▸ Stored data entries
[Start of Attachment]
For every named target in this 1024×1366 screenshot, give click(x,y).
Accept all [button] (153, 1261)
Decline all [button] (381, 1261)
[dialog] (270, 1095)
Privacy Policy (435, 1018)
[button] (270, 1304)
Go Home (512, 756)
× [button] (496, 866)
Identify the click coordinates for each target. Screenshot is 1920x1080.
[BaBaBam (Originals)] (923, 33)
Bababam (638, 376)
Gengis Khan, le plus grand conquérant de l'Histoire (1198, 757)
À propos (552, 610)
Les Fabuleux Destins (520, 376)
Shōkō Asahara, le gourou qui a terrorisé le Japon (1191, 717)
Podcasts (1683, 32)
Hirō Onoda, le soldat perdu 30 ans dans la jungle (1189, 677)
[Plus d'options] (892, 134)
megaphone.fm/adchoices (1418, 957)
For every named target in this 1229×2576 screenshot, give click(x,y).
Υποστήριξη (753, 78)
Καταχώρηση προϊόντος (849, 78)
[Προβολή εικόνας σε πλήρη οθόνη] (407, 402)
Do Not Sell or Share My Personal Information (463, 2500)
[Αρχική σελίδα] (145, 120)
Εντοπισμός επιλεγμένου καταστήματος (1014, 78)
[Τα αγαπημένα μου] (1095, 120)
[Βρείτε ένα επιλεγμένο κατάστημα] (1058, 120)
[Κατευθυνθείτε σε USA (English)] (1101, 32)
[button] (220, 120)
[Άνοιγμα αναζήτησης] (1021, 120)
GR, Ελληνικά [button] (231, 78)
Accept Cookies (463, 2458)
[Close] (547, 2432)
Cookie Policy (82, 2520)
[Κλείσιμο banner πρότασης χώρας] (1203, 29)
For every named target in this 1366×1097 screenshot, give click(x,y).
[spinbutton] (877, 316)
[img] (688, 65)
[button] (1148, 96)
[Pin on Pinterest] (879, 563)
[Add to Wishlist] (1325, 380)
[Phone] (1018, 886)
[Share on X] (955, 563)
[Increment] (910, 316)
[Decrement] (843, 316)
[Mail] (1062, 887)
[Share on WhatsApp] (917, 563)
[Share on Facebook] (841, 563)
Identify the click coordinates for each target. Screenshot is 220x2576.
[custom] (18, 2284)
[End of Attachment]
▸ Your objective
Look above for the line holding "Υποστήριξη (753, 78)" and the line holding "[Κλείσιμο banner πρότασης χώρας] (1203, 29)". Retype both, and every line between them, word for word and nothing else.

▸ Finished task
Υποστήριξη (753, 78)
Καταχώρηση προϊόντος (849, 78)
[Προβολή εικόνας σε πλήρη οθόνη] (407, 402)
Do Not Sell or Share My Personal Information (463, 2500)
[Αρχική σελίδα] (145, 120)
Εντοπισμός επιλεγμένου καταστήματος (1014, 78)
[Τα αγαπημένα μου] (1095, 120)
[Βρείτε ένα επιλεγμένο κατάστημα] (1058, 120)
[Κατευθυνθείτε σε USA (English)] (1101, 32)
[button] (220, 120)
[Άνοιγμα αναζήτησης] (1021, 120)
GR, Ελληνικά [button] (231, 78)
Accept Cookies (463, 2458)
[Close] (547, 2432)
Cookie Policy (82, 2520)
[Κλείσιμο banner πρότασης χώρας] (1203, 29)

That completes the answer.